» **DOCUMENT**

>> Begin

From [Unknown Contact. See original ticket]

Graham Barr wrote​:

On Fri, Sep 03, 1999 at 06​:40​:00PM -0400, Ilya Zakharevich wrote​:

Larry Wall writes​:

Mere ambiguity is not sufficient for an error. The typical modern lexer
has the built-in presupposition that it should always find the longest
operator token that it can. If you meant a shorter operator,
you *must* insert whitespace. Other than that, whitespace is not
required. It's a simple rule that has served many languages well.

Unfortunately, this rule is not applicable to Perl.

perl -wle 'print 1..3'
123

Given the above rule, one would expect "1.3".

You would ? please explain.

Yeah, I would expect "13" if anything.

1 token
1. token
1.. not a token
. token
.3 token

hmm, print ".3" to filehandle "1.". Ok, switch to 'print (1..3)' and
assume we find a valid parse. Then it's "13".

>> End

» **SOURCE DATA**
>> Begin

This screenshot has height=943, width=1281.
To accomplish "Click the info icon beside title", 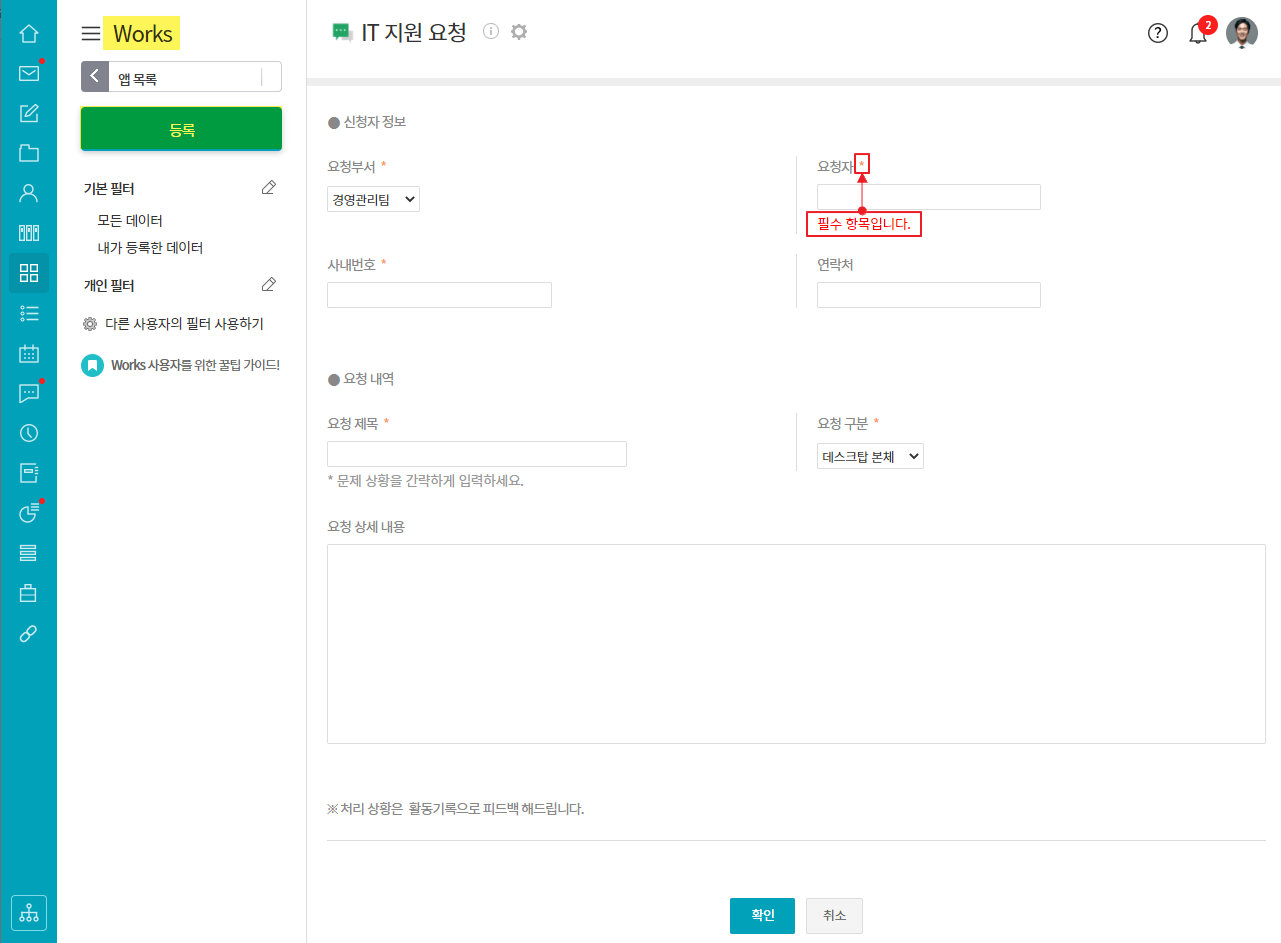I will [x=491, y=32].
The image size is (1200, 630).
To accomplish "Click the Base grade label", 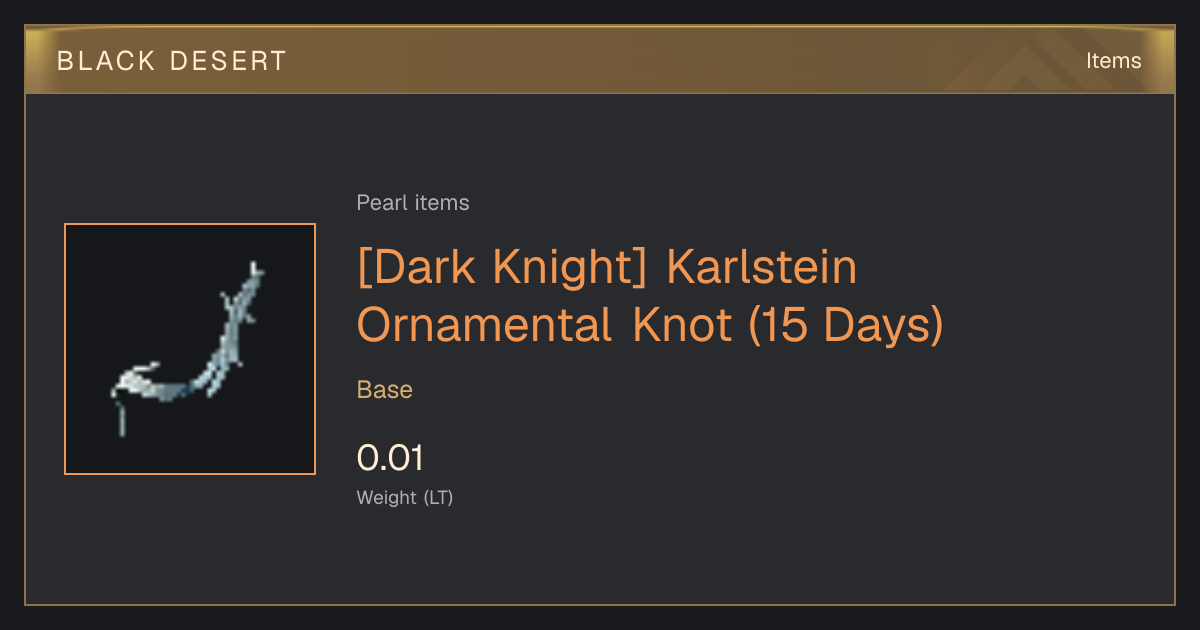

>> End

» **GIVEN INSTRUCTION A**
Check each statement against the Perl lexer thread and answer yes or no, quoting the words that decide it: (i) the rule described says a lexer should always find the longest operator token it can; (ii) under that rule, whitespace is required between all tokens; (iii) in the token breakdown, "1.." counts as a token.
» **GIVEN INSTRUCTION B**
Output the stretch of the Perl lexer thread from "Mere ambiguity is" through "many languages well.".
Answer from the Perl lexer thread alone, not from the listing.

» **WRITTEN SOLUTION A**
(i) Yes: "it should always find the longest operator token that it can."
(ii) No: "Other than that, whitespace is not required."
(iii) No: "1.. not a token"

» **WRITTEN SOLUTION B**
Mere ambiguity is not sufficient for an error. The typical modern lexer
has the built-in presupposition that it should always find the longest
operator token that it can. If you meant a shorter operator,
you *must* insert whitespace. Other than that, whitespace is not
required. It's a simple rule that has served many languages well.